En total, los hogares que visité eran una mezcla de estereotipos y la disonancia. El diseño y los elementos dejado señalado a lo ridículo y lo banal, con toques que fueron de confusión o trágico. No hubo signos evidentes de los hombres jóvenes que realizan y el gasto mucho y muy rápido, pero también había señales de vida de la familia, el peligro, el aburrimiento y el deseo evidente de aparecer sofisticadas.
En un país tan transparente como una cortina de oscurecimiento, las casas de los traficantes de drogas "en última instancia, proporciona una revisión de la realidad - una rara ventana al mundo ilícitas y personal de la cultura de la delincuencia en México.
Desde campesinos a pachas
Drogas, como el petróleo, puede producir montones de dinero a toda prisa. Y en varias ciudades mexicanas, hay casas grandes con cúpulas que tienen un árabe florecer. La mansión del desierto de Amado Carrillo Fuentes - un capo de la droga conocido por transportar cocaína en aviones jumbo señor, y de morir tras una cirugía plástica fallida en 1997 - incluso ha sido llamado el Palacio de 1000 y una noches, después de que el libro de cuentos del Oriente Medio y del sur de Asia que incluía Aladino.

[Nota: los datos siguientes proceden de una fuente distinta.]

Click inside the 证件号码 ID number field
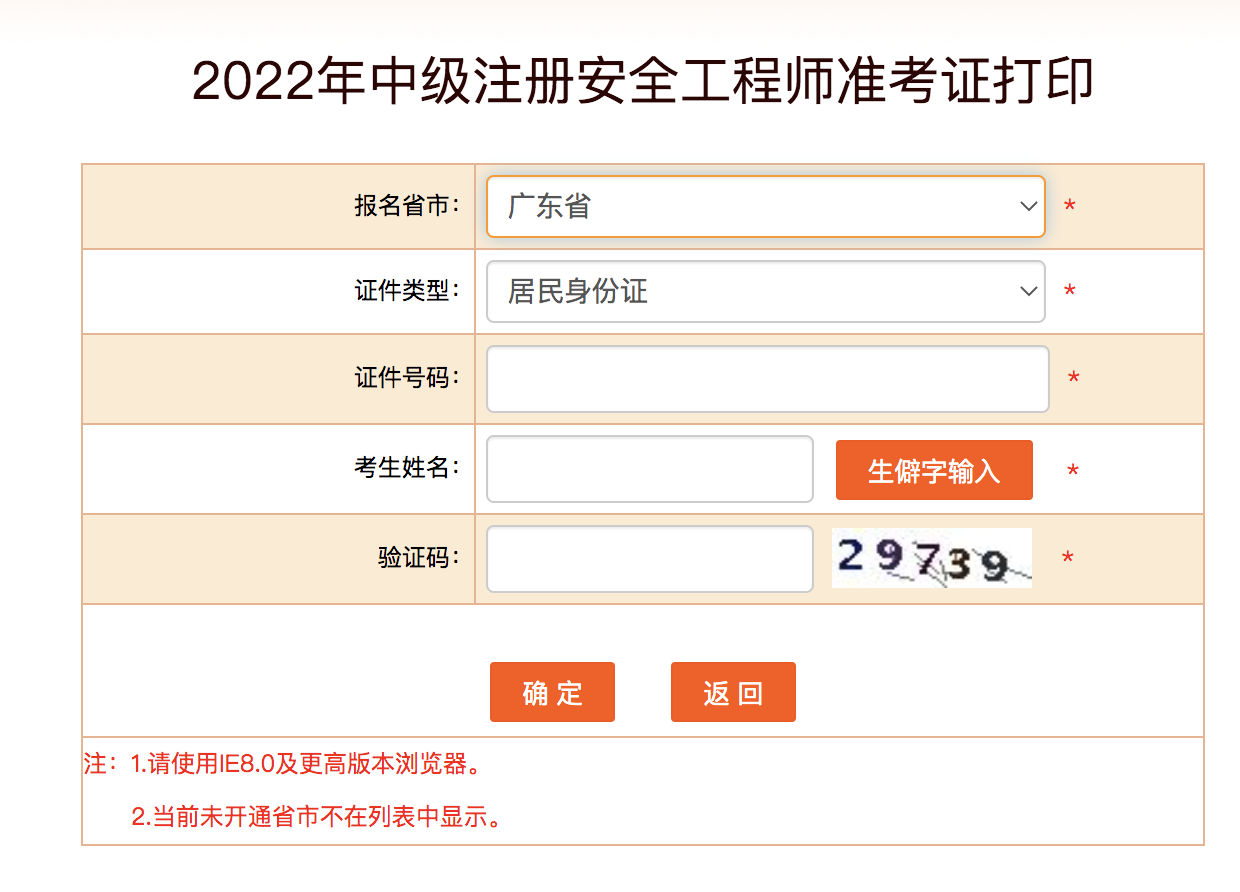click(x=765, y=378)
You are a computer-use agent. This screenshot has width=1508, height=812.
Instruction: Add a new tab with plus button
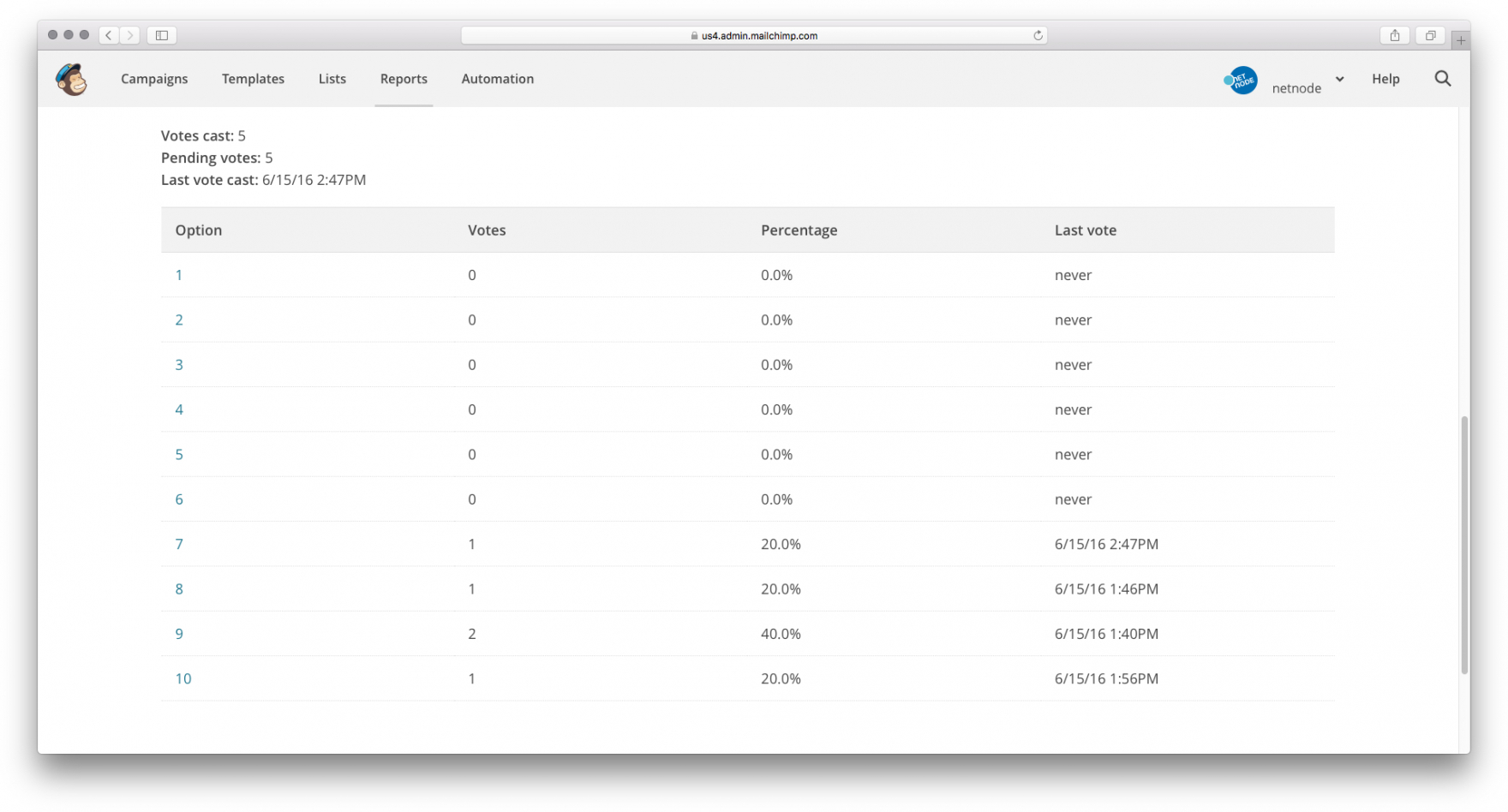coord(1461,40)
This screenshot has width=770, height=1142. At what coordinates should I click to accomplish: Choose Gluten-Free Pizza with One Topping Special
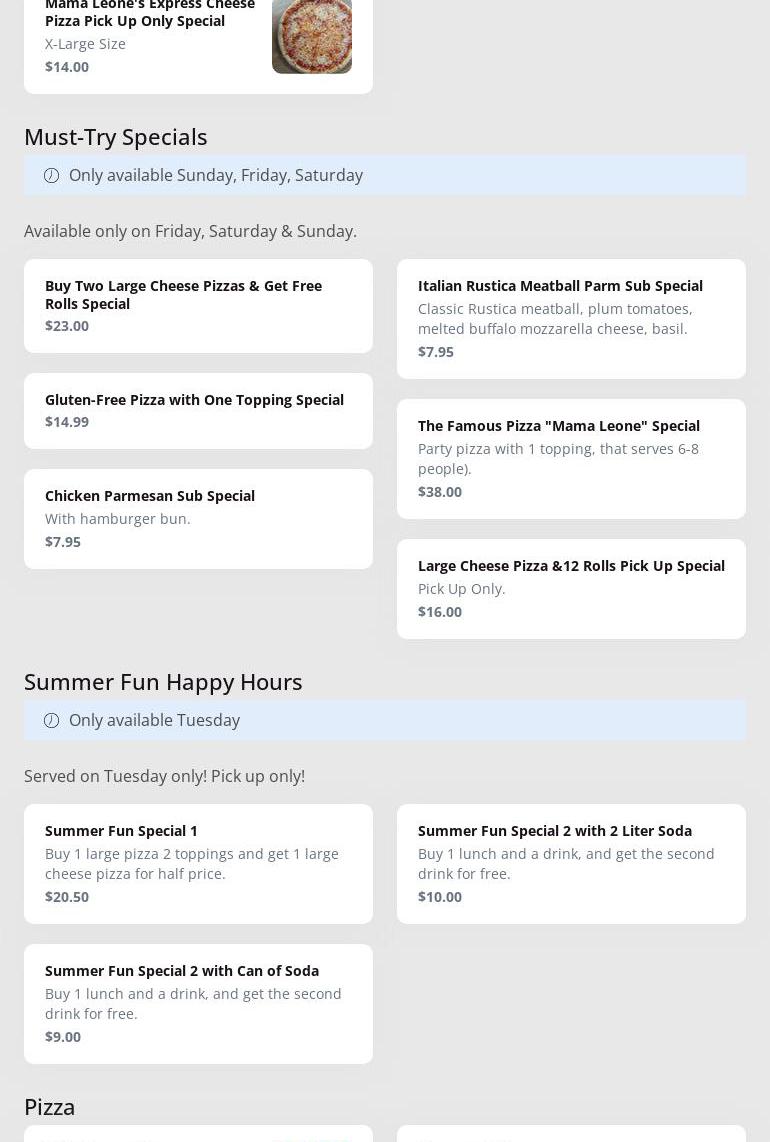(198, 410)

En ciudades como Ciudad Juárez arenosa, estas cúpulas donde ahora aparecen los símbolos de movilidad social ascendente están a la venta, principalmente en centros comerciales de lujo y urbanizaciones.

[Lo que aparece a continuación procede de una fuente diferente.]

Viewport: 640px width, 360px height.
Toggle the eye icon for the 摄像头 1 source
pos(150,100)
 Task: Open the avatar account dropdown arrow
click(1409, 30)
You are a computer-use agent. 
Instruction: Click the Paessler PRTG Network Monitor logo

De hecho, mientras toca islámica a menudo significaba la riqueza en México, algunos académicos que estudian la cultura del crimen mexicanas dicen que las cúpulas o cúpulas, se han convertido en taquigrafía visual de atractivo perdurable del narcotráfico: ofrece una manera de moverse hacia arriba. Para muchas personas aquí, la delincuencia representa una meritocracia en un país de la oligarquía y la pobreza. Trabajar duro, hacer lo necesario y un jefe del crimen se le recompensa con dinero, autos y responsabilidad.

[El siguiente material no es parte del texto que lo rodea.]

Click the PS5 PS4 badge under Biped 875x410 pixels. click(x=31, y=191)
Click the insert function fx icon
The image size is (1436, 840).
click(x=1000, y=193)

(Tal vez, hasta aquí, la traducción no sea la apropiada o correcta, pero está publicada tal cual aparece en internet)
Más detalles
Fotografías de las residencias de dos narcotraficantes confesos y de un sospechoso de estar involucrado con el crimen organizado fueron publicadas hoy en la edición electrónica del diario The New York Times, con un texto titulado “Dentro de las casas de supuestos capos de la droga de México”.
La versión electrónica del diario ofrece una serie de 25 fotografías de los interiores de las residencias de Zhenli Ye Gon, empresario mexicano de origen chino acusado de importar precursores para fabricar metanfetaminas, y que se dice inocente en un juicio que se le sigue en Estados Unidos.
Asimismo, se incluyen fotografías de las residencias de Eduardo Arellano Félix, uno de los líderes del Cártel de Tijuana, y de José Jorge Balderas Garza, alias “El JJ”, que operaba bajo los órdenes de Edgar Valdez Villarreal, alias “La Barbie”.
Las fotografías muestran una elegante residencia en la ciudad de México perteneciente a Zhenli Ye Gon, y una serie de imágenes de las viviendas abandonadas de Balderas Garza y Arellano Félix, que en ocasiones no guardan ya ningún encanto tras la huida de sus ex propietarios.
El texto reconoce que las residencias de los narcotraficantes son “palacios de leyenda” con retretes hechos de oros, montañas de cocaína y dinero en efectivo regados por los habitaciones, aunque aclara que “en realidad, solo parte de esto es cierto”.
Las viviendas visitadas por el corresponsal Damien Cave son descritas como una mezcla de “estereotipo y disonancia”, que apuntan hacia “lo ridículo y lo banal, con toques que resultan confusos o trágicos”.
“En un país tan transparente como una cortina opaca, las casas de los traficantes de drogas ofrecen una noción de la realidad, una rara ventana al mundo ilícito y personal de la cultura criminal de México”, afirmó el periodista.